# [Written request]
Copy out every line below word for word, leaving nothing out and changing nothing.

>>>>>

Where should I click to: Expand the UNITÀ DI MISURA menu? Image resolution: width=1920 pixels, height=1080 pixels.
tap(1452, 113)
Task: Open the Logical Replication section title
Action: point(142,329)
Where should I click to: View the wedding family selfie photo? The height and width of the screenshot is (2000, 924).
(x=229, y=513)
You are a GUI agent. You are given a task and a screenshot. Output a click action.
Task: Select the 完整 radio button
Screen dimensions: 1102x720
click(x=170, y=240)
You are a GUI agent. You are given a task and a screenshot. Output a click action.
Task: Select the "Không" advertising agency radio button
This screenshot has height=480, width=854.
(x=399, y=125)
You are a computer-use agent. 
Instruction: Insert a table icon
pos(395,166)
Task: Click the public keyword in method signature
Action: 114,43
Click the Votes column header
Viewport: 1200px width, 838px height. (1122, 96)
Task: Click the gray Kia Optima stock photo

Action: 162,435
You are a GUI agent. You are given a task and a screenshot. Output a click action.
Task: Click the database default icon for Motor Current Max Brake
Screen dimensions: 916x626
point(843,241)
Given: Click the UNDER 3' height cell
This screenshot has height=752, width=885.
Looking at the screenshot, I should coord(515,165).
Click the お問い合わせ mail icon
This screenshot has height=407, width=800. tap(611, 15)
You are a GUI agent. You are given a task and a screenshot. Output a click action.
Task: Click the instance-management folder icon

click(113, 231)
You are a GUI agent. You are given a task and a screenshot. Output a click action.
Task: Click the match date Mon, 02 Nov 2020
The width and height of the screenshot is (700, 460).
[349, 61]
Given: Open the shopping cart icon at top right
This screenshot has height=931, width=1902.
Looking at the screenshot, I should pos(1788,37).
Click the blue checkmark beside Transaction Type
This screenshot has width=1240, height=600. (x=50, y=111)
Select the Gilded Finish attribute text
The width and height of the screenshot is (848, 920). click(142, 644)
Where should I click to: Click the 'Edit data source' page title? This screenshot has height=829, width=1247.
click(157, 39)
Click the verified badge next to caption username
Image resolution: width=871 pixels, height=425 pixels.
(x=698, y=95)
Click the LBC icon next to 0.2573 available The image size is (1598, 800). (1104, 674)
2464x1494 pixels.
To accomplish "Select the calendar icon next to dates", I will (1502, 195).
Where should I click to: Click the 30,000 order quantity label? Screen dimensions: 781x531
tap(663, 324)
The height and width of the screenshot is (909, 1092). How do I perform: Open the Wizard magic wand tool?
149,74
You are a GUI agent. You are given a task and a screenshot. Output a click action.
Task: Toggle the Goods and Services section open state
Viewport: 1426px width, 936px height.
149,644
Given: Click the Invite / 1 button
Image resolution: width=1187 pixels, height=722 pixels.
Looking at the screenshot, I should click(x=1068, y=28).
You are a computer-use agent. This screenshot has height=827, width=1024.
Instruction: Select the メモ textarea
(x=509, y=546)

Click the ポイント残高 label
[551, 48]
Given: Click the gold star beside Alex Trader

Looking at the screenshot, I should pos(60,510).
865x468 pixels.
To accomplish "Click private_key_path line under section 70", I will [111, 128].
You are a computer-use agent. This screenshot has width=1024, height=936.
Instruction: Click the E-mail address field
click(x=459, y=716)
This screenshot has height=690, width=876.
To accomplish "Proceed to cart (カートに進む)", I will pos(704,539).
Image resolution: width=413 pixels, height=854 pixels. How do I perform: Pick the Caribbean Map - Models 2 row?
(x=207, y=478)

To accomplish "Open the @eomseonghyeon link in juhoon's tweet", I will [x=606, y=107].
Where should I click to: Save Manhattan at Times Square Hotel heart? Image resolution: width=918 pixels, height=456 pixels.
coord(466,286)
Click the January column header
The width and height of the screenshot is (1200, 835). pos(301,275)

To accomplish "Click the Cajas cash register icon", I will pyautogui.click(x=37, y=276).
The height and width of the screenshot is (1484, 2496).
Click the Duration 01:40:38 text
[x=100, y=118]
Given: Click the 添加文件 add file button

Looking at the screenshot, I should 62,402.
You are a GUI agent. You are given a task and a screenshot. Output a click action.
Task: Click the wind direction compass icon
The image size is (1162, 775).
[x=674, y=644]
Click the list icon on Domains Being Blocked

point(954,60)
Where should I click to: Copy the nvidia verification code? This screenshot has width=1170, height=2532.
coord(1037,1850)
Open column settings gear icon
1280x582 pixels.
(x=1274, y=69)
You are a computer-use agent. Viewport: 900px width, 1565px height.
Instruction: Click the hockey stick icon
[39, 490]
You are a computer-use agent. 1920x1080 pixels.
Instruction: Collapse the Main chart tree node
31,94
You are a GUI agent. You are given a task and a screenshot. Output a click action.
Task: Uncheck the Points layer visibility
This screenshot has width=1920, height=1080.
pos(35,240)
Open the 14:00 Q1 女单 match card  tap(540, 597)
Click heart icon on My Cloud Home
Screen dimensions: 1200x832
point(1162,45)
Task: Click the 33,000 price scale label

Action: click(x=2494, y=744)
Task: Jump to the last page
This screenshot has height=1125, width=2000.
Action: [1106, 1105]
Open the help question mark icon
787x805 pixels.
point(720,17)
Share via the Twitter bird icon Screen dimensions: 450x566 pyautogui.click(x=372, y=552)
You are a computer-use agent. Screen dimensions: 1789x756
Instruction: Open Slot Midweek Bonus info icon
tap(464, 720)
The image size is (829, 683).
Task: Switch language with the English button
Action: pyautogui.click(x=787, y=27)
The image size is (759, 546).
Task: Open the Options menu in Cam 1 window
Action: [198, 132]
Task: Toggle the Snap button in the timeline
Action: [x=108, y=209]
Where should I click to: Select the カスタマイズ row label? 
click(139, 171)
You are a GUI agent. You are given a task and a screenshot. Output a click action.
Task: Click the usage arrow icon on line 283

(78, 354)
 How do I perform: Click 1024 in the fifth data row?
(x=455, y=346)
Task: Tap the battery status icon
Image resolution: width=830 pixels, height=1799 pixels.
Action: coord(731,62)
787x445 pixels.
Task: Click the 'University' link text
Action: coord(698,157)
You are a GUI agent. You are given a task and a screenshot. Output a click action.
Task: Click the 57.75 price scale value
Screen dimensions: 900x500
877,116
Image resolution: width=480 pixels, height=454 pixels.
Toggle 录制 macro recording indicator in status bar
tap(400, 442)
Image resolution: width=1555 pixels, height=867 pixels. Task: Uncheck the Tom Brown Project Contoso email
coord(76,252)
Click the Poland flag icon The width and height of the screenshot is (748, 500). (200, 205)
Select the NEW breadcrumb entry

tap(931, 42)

<<<<<

# [Solution to this problem]
Where should I click to: Expand the UNITÀ DI MISURA menu? Image resolution: width=1920 pixels, height=1080 pixels.
tap(1452, 113)
Task: Open the Logical Replication section title
Action: point(142,329)
Where should I click to: View the wedding family selfie photo? The height and width of the screenshot is (2000, 924).
(x=229, y=513)
You are a GUI agent. You are given a task and a screenshot. Output a click action.
Task: Select the 完整 radio button
Screen dimensions: 1102x720
click(x=170, y=240)
You are a GUI agent. You are given a task and a screenshot. Output a click action.
Task: Select the "Không" advertising agency radio button
This screenshot has height=480, width=854.
(x=399, y=125)
You are a computer-use agent. 
Instruction: Insert a table icon
pos(395,166)
Task: Click the public keyword in method signature
Action: 114,43
Click the Votes column header
Viewport: 1200px width, 838px height. (1122, 96)
Task: Click the gray Kia Optima stock photo

Action: 162,435
You are a GUI agent. You are given a task and a screenshot. Output a click action.
Task: Click the database default icon for Motor Current Max Brake
Screen dimensions: 916x626
point(843,241)
Given: Click the UNDER 3' height cell
This screenshot has height=752, width=885.
Looking at the screenshot, I should coord(515,165).
Click the お問い合わせ mail icon
This screenshot has height=407, width=800. tap(611, 15)
You are a GUI agent. You are given a task and a screenshot. Output a click action.
Task: Click the instance-management folder icon

click(113, 231)
You are a GUI agent. You are given a task and a screenshot. Output a click action.
Task: Click the match date Mon, 02 Nov 2020
The width and height of the screenshot is (700, 460).
[349, 61]
Given: Open the shopping cart icon at top right
This screenshot has height=931, width=1902.
Looking at the screenshot, I should pos(1788,37).
Click the blue checkmark beside Transaction Type
This screenshot has width=1240, height=600. (x=50, y=111)
Select the Gilded Finish attribute text
The width and height of the screenshot is (848, 920). click(142, 644)
Where should I click to: Click the 'Edit data source' page title? This screenshot has height=829, width=1247.
click(157, 39)
Click the verified badge next to caption username
Image resolution: width=871 pixels, height=425 pixels.
(x=698, y=95)
Click the LBC icon next to 0.2573 available The image size is (1598, 800). (1104, 674)
2464x1494 pixels.
To accomplish "Select the calendar icon next to dates", I will (1502, 195).
Where should I click to: Click the 30,000 order quantity label? Screen dimensions: 781x531
tap(663, 324)
The height and width of the screenshot is (909, 1092). How do I perform: Open the Wizard magic wand tool?
149,74
You are a GUI agent. You are given a task and a screenshot. Output a click action.
Task: Toggle the Goods and Services section open state
Viewport: 1426px width, 936px height.
149,644
Given: Click the Invite / 1 button
Image resolution: width=1187 pixels, height=722 pixels.
Looking at the screenshot, I should click(x=1068, y=28).
You are a computer-use agent. This screenshot has height=827, width=1024.
Instruction: Select the メモ textarea
(x=509, y=546)

Click the ポイント残高 label
[551, 48]
Given: Click the gold star beside Alex Trader

Looking at the screenshot, I should pos(60,510).
865x468 pixels.
To accomplish "Click private_key_path line under section 70", I will [111, 128].
You are a computer-use agent. This screenshot has width=1024, height=936.
Instruction: Click the E-mail address field
click(x=459, y=716)
This screenshot has height=690, width=876.
To accomplish "Proceed to cart (カートに進む)", I will pos(704,539).
Image resolution: width=413 pixels, height=854 pixels. How do I perform: Pick the Caribbean Map - Models 2 row?
(x=207, y=478)

To accomplish "Open the @eomseonghyeon link in juhoon's tweet", I will [x=606, y=107].
Where should I click to: Save Manhattan at Times Square Hotel heart? Image resolution: width=918 pixels, height=456 pixels.
coord(466,286)
Click the January column header
The width and height of the screenshot is (1200, 835). pos(301,275)

To accomplish "Click the Cajas cash register icon", I will pyautogui.click(x=37, y=276).
The height and width of the screenshot is (1484, 2496).
Click the Duration 01:40:38 text
[x=100, y=118]
Given: Click the 添加文件 add file button

Looking at the screenshot, I should 62,402.
You are a GUI agent. You are given a task and a screenshot. Output a click action.
Task: Click the wind direction compass icon
The image size is (1162, 775).
[x=674, y=644]
Click the list icon on Domains Being Blocked

point(954,60)
Where should I click to: Copy the nvidia verification code? This screenshot has width=1170, height=2532.
coord(1037,1850)
Open column settings gear icon
1280x582 pixels.
(x=1274, y=69)
You are a computer-use agent. Viewport: 900px width, 1565px height.
Instruction: Click the hockey stick icon
[39, 490]
You are a computer-use agent. 1920x1080 pixels.
Instruction: Collapse the Main chart tree node
31,94
You are a GUI agent. You are given a task and a screenshot. Output a click action.
Task: Uncheck the Points layer visibility
This screenshot has width=1920, height=1080.
pos(35,240)
Open the 14:00 Q1 女单 match card  tap(540, 597)
Click heart icon on My Cloud Home
Screen dimensions: 1200x832
point(1162,45)
Task: Click the 33,000 price scale label

Action: click(x=2494, y=744)
Task: Jump to the last page
This screenshot has height=1125, width=2000.
Action: [1106, 1105]
Open the help question mark icon
787x805 pixels.
point(720,17)
Share via the Twitter bird icon Screen dimensions: 450x566 pyautogui.click(x=372, y=552)
You are a computer-use agent. Screen dimensions: 1789x756
Instruction: Open Slot Midweek Bonus info icon
tap(464, 720)
The image size is (829, 683).
Task: Switch language with the English button
Action: pyautogui.click(x=787, y=27)
The image size is (759, 546).
Task: Open the Options menu in Cam 1 window
Action: [198, 132]
Task: Toggle the Snap button in the timeline
Action: [x=108, y=209]
Where should I click to: Select the カスタマイズ row label? 
click(139, 171)
You are a GUI agent. You are given a task and a screenshot. Output a click action.
Task: Click the usage arrow icon on line 283

(78, 354)
 How do I perform: Click 1024 in the fifth data row?
(x=455, y=346)
Task: Tap the battery status icon
Image resolution: width=830 pixels, height=1799 pixels.
Action: coord(731,62)
787x445 pixels.
Task: Click the 'University' link text
Action: coord(698,157)
You are a GUI agent. You are given a task and a screenshot. Output a click action.
Task: Click the 57.75 price scale value
Screen dimensions: 900x500
877,116
Image resolution: width=480 pixels, height=454 pixels.
Toggle 录制 macro recording indicator in status bar
tap(400, 442)
Image resolution: width=1555 pixels, height=867 pixels. Task: Uncheck the Tom Brown Project Contoso email
coord(76,252)
Click the Poland flag icon The width and height of the screenshot is (748, 500). (200, 205)
Select the NEW breadcrumb entry

tap(931, 42)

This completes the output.